The panel will provide an ethnographically-grounded comparative perspective on marriage and intimate citizenship in relation to social transformations, and discuss how related institutions, practices, and discourses of intimacy are transformed in view of political and economic change.
Theorists of globalization as well as activists argue that a homogenization of intimate relations has taken place, particularly with regard to the institution of marriage. Whilst modern subjectivities previously focused on the institution of marriage, they are today said to be produced elsewhere, in particular in nationalist discourse and through agencies of the state. However, though modernity and economic integration go hand in hand with the spread of globalised frameworks of intimate relations, especially romantic love, ethnography has shown that the genealogies of, for instance, love-marriage, the nuclearization of family life, and same-sex sexualities are multi-faceted and diverse.

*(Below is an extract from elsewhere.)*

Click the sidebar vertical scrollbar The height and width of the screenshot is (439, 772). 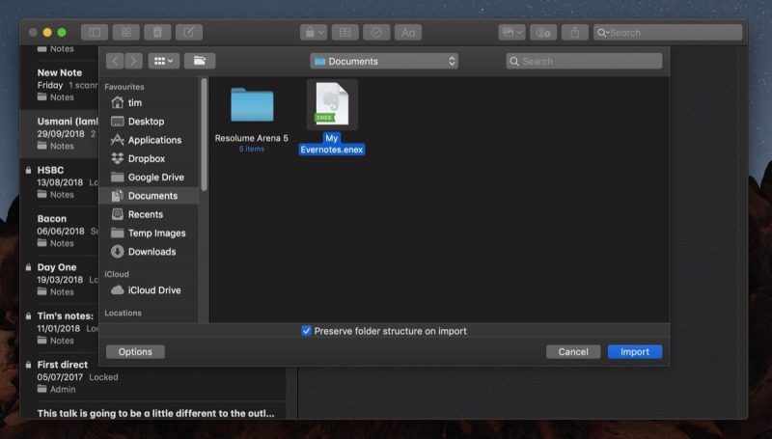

Comparison can illuminate how marriage as an institution, discourse, and experience is variously transformed in the context of increasingly entangled intersections between private negotiations and public dialogues in law, science, or the media. In view of increased uncertainty, new representations of the self have emerged, which are no longer produced within a dominant discourse dominated by marriage, but articulate others sites of anxiety and desire, as well as personal challenges, often in relation to it. The panel will ask what the nature of the publics created around personal relationships is. It will, however, challenge simplistic assumptions about the way these new selves are constructed in relation to earlier social institutions, for example the family, parenthood, the workplace, education and politics, which still may provide the metaphors and material for an imagination of new intimate relations.